The Equality and Human Rights Commission (EHRC) said this week that it understands that a pre-sessional working group – in which CRPD meets to decide on the list of subjects that will be discussed at a country’s public examination – would discuss the UK’s case next spring.
In this week’s response to a report by peers on how the Equality Act has affected disabled people, the commission also refers to “next year’s examination of the UK” under the UNCRPD.
EHRC is working with the other members of what is known as the UK’s “independent mechanism” on the convention – the Equality Commission for Northern Ireland, the Northern Ireland Human Rights Commission, and the Scottish Human Rights Commission – to produce their own shadow report.
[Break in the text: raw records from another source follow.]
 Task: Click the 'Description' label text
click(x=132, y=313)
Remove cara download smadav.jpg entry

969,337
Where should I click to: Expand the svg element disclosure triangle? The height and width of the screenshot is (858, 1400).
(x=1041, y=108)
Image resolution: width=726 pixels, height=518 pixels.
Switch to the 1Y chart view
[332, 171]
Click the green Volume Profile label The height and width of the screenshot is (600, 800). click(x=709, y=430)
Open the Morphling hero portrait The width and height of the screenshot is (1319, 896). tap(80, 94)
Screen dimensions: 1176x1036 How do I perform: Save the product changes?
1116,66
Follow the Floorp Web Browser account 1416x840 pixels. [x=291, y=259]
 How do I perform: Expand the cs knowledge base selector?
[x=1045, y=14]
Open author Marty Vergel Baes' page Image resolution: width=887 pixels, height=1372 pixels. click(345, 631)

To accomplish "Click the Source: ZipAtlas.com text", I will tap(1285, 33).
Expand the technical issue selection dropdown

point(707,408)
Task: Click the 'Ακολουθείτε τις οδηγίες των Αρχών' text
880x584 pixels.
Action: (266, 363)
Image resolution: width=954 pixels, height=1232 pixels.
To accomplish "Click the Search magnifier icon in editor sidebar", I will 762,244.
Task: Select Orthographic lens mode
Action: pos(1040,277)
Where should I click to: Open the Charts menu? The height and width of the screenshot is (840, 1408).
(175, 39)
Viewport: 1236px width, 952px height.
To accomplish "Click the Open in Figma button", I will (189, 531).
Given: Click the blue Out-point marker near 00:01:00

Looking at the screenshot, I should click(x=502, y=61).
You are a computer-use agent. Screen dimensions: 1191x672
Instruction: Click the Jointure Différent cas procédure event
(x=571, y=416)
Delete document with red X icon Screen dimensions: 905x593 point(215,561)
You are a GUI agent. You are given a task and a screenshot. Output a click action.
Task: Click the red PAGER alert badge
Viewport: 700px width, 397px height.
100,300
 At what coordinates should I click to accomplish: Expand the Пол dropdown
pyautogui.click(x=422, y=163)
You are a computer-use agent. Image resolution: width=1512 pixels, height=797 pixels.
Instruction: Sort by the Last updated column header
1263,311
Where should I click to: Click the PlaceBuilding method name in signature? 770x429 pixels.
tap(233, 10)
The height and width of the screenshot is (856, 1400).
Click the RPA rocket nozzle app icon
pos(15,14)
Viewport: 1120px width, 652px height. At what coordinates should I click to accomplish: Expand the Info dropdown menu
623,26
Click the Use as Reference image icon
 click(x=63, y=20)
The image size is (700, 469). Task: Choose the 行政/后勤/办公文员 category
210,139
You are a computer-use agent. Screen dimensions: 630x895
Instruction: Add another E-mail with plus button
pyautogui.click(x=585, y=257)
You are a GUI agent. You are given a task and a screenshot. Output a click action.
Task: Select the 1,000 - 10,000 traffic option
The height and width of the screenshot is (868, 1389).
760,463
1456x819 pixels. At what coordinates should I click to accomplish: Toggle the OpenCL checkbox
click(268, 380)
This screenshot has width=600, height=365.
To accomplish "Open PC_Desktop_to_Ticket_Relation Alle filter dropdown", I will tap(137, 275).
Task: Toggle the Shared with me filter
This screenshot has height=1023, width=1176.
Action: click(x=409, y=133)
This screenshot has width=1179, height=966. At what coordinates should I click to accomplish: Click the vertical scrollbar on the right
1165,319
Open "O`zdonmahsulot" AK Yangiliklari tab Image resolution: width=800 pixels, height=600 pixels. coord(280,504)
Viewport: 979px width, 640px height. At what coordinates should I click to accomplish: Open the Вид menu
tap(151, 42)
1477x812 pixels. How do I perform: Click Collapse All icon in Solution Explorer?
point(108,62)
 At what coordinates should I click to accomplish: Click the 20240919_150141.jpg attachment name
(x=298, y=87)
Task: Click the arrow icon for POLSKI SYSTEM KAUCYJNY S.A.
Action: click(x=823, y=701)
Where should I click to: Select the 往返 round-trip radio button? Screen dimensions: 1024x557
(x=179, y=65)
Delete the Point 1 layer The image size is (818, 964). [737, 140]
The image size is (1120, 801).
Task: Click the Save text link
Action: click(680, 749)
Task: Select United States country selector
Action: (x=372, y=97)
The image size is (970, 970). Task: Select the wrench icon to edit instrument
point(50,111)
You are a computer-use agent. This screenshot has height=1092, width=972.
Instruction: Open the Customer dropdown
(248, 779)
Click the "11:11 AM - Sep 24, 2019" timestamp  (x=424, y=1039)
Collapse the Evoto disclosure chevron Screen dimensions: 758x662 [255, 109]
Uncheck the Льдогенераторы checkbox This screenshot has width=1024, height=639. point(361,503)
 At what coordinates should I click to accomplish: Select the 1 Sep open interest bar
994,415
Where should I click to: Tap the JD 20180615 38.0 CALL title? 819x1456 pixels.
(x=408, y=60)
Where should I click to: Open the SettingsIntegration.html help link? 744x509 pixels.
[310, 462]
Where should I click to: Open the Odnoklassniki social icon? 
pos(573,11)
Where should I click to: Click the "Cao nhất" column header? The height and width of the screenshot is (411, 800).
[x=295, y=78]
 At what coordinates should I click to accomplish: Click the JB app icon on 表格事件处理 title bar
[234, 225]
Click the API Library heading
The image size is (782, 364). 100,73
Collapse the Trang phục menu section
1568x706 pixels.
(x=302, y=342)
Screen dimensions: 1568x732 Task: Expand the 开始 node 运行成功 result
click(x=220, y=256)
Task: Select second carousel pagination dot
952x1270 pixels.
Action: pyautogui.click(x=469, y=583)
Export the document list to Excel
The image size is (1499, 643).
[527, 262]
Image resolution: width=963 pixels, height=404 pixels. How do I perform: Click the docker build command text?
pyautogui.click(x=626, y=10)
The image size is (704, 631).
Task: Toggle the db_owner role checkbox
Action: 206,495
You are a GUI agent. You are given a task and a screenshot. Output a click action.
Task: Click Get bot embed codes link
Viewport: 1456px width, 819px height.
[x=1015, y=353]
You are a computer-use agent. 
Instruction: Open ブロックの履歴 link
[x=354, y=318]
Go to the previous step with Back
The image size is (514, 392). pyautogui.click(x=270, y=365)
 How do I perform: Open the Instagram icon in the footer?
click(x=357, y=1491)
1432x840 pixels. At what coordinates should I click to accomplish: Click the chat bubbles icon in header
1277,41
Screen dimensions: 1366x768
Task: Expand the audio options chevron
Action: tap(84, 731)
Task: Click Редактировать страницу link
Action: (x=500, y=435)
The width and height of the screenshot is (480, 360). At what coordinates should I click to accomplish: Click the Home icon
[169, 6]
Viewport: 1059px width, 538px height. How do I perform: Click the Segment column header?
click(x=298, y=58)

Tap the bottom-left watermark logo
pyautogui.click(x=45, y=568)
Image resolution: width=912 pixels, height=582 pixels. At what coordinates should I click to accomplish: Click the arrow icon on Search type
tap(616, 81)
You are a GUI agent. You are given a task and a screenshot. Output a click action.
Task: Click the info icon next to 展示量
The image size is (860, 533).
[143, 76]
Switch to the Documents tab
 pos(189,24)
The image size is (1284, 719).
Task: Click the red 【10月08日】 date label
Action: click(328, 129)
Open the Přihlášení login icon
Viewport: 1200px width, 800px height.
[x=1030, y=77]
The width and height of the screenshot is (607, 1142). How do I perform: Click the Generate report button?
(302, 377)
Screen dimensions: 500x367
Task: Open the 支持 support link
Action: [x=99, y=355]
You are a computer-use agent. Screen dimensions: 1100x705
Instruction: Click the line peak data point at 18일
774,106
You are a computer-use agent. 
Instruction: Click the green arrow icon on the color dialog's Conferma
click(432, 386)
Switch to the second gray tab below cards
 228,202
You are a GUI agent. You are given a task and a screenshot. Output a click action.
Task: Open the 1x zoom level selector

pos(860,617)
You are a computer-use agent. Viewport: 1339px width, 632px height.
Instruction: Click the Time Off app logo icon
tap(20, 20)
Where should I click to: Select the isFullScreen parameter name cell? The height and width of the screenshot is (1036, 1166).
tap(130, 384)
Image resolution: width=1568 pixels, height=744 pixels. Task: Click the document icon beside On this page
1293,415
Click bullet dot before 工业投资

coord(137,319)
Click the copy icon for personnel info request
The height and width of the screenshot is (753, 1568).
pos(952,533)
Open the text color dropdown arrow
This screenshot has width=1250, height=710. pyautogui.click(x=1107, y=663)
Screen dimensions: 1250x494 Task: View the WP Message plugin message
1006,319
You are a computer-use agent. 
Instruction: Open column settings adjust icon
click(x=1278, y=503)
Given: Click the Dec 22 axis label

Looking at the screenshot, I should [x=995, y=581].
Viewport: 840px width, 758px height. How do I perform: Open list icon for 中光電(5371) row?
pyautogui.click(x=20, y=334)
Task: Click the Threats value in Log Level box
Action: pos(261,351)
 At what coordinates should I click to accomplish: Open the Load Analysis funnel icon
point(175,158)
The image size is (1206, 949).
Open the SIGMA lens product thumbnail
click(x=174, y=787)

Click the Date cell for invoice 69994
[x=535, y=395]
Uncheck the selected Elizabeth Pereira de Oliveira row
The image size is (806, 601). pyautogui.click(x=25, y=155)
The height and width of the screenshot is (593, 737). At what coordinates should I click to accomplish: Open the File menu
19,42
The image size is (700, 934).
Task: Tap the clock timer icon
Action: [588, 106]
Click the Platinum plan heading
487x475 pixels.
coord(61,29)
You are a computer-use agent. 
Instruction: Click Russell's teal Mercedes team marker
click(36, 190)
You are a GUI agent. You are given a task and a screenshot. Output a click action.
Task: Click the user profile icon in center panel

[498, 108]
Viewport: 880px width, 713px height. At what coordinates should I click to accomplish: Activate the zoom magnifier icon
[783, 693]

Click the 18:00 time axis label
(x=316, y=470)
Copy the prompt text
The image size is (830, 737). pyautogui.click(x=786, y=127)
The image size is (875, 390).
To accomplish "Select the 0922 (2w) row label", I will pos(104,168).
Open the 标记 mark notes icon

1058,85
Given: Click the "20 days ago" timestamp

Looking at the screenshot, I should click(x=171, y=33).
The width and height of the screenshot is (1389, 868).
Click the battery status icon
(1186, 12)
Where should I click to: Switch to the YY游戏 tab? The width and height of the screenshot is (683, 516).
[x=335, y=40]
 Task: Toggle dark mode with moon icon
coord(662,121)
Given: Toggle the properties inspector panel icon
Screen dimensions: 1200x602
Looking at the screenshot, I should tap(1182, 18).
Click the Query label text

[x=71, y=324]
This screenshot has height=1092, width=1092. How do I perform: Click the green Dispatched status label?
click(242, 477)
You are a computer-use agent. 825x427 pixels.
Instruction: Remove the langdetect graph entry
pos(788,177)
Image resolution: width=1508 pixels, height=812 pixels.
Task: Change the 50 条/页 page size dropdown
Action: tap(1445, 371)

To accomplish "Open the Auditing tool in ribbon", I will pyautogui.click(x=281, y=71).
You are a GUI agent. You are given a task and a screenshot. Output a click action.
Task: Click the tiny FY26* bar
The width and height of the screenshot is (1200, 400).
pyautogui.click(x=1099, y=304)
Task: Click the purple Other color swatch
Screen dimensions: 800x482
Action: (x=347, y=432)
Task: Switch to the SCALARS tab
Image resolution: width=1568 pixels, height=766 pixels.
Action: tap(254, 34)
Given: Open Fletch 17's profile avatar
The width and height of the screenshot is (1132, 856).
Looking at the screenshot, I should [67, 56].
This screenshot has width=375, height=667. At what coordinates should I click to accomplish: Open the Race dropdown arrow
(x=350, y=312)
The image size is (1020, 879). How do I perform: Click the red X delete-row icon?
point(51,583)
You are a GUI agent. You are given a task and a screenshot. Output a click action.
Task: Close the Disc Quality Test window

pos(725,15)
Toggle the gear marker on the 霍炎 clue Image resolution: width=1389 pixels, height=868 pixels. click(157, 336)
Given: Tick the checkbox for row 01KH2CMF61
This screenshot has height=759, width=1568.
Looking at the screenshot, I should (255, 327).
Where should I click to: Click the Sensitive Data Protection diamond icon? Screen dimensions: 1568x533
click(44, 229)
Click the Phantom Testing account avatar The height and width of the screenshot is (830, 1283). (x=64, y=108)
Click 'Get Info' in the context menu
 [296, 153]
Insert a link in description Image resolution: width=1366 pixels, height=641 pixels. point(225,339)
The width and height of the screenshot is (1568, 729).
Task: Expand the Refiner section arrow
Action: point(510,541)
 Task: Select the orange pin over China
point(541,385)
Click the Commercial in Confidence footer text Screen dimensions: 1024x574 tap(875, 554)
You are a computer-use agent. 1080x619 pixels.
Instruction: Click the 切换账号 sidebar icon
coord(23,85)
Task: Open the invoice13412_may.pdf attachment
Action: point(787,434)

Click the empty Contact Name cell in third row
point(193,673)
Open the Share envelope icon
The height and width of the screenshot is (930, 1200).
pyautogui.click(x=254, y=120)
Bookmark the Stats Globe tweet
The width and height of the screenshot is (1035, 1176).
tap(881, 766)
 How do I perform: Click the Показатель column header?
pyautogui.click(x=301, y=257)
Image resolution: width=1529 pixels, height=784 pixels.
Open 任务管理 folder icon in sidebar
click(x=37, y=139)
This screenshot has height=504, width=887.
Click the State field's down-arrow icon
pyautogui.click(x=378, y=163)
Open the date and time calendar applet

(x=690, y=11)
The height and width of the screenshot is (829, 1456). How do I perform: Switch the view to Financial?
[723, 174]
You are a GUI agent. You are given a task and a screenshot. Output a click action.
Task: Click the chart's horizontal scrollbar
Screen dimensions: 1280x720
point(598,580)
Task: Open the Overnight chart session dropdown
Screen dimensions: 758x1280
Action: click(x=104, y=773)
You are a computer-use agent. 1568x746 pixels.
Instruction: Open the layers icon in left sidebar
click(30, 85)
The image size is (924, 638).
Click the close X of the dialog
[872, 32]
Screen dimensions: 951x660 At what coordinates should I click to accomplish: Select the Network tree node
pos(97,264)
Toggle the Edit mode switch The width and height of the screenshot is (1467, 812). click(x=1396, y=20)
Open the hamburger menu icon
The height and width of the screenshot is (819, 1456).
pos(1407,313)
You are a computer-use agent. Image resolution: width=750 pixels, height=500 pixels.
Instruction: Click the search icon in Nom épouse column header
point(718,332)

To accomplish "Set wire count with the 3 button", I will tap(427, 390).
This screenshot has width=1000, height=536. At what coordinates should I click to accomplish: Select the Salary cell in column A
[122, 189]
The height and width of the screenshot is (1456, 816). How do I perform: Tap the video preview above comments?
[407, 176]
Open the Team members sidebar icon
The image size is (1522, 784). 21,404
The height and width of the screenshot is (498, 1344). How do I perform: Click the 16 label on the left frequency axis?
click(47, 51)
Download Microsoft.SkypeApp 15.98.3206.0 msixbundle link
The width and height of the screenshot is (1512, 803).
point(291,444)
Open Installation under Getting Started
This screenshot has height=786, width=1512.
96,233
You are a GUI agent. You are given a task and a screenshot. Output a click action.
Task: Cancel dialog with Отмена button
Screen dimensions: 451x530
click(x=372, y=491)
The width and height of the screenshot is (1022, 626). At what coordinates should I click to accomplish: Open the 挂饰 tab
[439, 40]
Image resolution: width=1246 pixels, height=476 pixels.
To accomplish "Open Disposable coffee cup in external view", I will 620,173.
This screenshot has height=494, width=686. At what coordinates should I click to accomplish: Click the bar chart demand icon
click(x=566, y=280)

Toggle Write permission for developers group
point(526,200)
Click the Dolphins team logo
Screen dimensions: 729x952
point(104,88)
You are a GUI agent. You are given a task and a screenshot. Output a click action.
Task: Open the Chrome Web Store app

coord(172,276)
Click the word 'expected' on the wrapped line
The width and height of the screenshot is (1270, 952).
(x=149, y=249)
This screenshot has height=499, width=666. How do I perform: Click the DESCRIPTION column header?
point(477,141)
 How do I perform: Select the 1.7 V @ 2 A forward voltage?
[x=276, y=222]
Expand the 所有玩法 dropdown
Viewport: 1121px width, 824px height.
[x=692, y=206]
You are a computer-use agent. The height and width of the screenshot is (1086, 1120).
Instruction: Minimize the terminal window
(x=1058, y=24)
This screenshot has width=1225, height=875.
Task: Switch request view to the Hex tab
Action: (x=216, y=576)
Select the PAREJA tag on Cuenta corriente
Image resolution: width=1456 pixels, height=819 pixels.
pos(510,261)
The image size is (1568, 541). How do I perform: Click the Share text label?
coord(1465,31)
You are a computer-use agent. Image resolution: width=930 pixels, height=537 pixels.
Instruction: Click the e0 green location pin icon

It is also spending £100,000 to fund Disability Rights UK and Disability Wales to write a shadow report covering England and Wales, and to fund Inclusion Scotland and other Scottish disabled people’s organisations to produce a shadow report for Scotland.
Non-governmental organisations are invited to submit shadow reports – alternatives to a government’s own report on its convention progress – to CRPD for consideration before it carries out a public examination of a country’s record.
ROFA’s members wrote their own shadow report 18 months ago, but because of the delay caused by the inquiry into the UK’s alleged violations of the convention, now needs to prepare an updated version.
ROFA is hoping that its report will draw on evidence from an informal network of about 40,000 disabled people who are linked to its member organisations – which include Equal Lives, Disabled People Against Cuts, Inclusion London and Sisters of Frida – and is likely to put out a call for evidence later this summer.
Tara Flood, chief executive of The Alliance for Inclusive Education, another ROFA member, said the shadow report would be “incredibly important” and would need to be “very hard-hitting” because the committee’s examination would “set the benchmark” for CRPD’s future scrutiny of the UK government.
She said: “What we are planning to produce will be equally robust as the one we drafted 18 months ago.
“What it will be clear about is the evidence of the disproportionate impact [of the government’s policies] on disabled people of all ages.”
Tracey Lazard, chief executive of Inclusion London, said the alliance’s “grassroots” shadow report would be important because it would “solely reflect the views and experiences of disabled people and Deaf and disabled people’s organisations (DDPOs) on the ground and minimise the risks of diluting these experiences and views because our report will not need to be agreed with other organisations and non-DDPOs who may have different agendas”.
She said the report would “build on the extensive data we collected in autumn 2014 and use the same extensive network of disabled people and DDPOs”.
A UN spokeswoman said: “There is as yet no information regarding when the committee will conduct its delayed review of the UK.”